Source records

------------------------------------------------

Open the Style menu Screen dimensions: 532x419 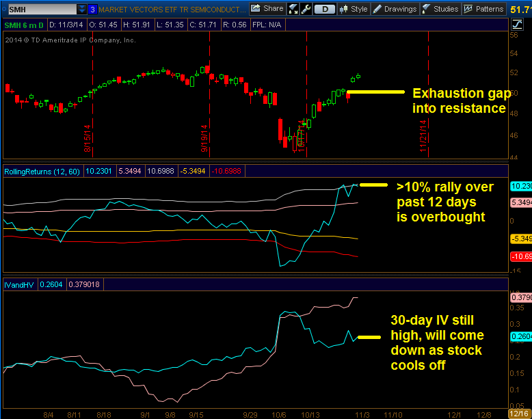[353, 9]
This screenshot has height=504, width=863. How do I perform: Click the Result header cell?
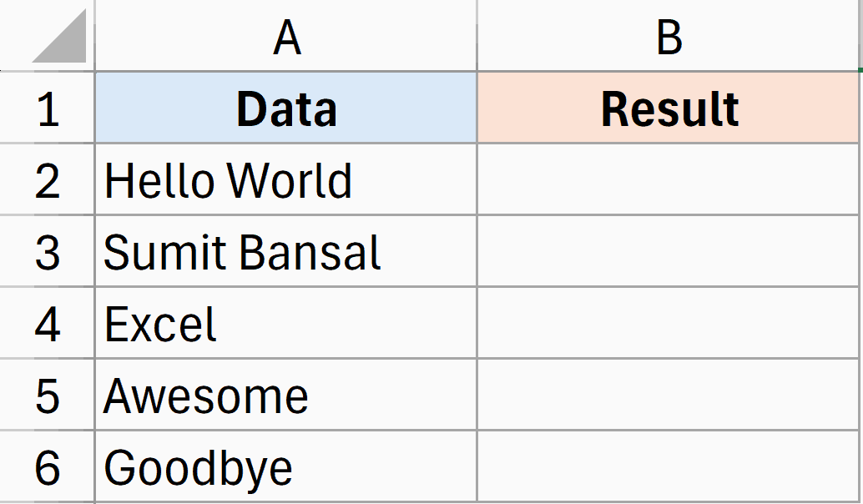tap(668, 108)
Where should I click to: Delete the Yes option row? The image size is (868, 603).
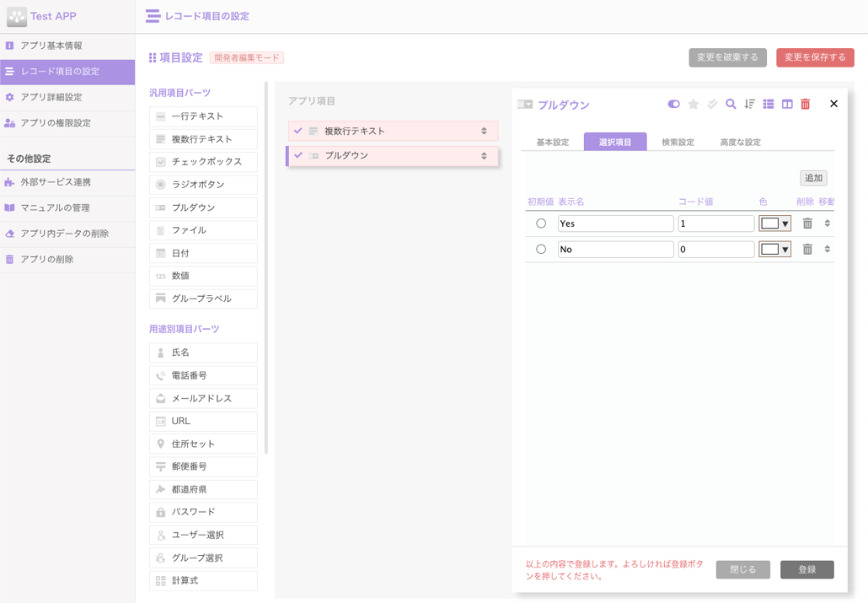[x=807, y=223]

------------------------------------------------

## ABOUT THIS TASK
In the records above, find the line that contains "This screenshot has". Retype it and every line after it, exactly, leaving out all pictures.

## RESPONSE TO THE EXERCISE
This screenshot has height=504, width=863. How do I perform: Click the Result header cell?
tap(668, 108)
Where should I click to: Delete the Yes option row? The image size is (868, 603).
[x=807, y=223]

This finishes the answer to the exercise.